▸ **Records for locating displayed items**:
— Start —

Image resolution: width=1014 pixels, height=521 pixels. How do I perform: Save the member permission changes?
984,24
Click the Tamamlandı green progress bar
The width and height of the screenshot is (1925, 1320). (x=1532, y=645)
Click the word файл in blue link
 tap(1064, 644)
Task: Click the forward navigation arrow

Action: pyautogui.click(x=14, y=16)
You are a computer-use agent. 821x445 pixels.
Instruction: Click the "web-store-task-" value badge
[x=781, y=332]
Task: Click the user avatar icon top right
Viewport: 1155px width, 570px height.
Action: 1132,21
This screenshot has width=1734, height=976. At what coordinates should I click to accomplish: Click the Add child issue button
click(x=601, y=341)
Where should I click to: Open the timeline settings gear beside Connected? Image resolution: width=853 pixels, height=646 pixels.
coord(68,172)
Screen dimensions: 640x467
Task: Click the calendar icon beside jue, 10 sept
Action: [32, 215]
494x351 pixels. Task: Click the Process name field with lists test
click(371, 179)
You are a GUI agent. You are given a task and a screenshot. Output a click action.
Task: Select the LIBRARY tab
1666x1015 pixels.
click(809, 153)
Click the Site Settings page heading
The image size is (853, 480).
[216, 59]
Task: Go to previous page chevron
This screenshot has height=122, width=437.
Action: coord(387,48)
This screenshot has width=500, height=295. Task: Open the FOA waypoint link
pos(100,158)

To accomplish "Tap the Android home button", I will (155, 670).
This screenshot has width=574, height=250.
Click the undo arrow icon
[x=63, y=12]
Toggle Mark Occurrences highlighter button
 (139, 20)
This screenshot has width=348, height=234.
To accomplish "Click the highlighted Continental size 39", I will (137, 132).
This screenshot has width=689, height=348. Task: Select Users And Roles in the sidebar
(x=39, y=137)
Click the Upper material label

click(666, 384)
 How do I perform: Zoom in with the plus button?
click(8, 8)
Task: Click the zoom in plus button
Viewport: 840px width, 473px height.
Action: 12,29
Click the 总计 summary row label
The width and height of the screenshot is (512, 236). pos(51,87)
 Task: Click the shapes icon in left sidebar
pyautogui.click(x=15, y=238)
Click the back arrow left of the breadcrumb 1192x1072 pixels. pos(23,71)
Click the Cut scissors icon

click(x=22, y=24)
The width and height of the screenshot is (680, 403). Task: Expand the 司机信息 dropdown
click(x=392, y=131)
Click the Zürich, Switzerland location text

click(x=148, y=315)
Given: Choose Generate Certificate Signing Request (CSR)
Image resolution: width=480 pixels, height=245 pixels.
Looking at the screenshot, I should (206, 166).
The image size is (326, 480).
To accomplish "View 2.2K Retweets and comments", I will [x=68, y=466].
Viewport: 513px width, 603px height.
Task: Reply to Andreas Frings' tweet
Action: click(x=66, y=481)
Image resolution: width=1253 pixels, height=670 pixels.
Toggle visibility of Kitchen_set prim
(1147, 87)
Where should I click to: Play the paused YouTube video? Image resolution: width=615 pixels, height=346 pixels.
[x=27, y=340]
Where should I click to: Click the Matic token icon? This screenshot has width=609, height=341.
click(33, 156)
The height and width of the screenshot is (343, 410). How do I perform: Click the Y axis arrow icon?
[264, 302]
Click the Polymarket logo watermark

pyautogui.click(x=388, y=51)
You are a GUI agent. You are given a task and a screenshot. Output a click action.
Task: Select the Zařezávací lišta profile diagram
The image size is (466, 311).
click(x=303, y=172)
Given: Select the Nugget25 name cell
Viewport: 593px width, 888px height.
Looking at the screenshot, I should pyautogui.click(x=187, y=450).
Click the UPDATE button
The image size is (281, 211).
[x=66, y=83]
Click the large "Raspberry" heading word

— End —

▸ **EXERCISE TASK**: Report every line of the listing above that contains the string "label". Case counts.

▸ **FINISHED ANSWER**:
Click the Upper material label
Click the 总计 summary row label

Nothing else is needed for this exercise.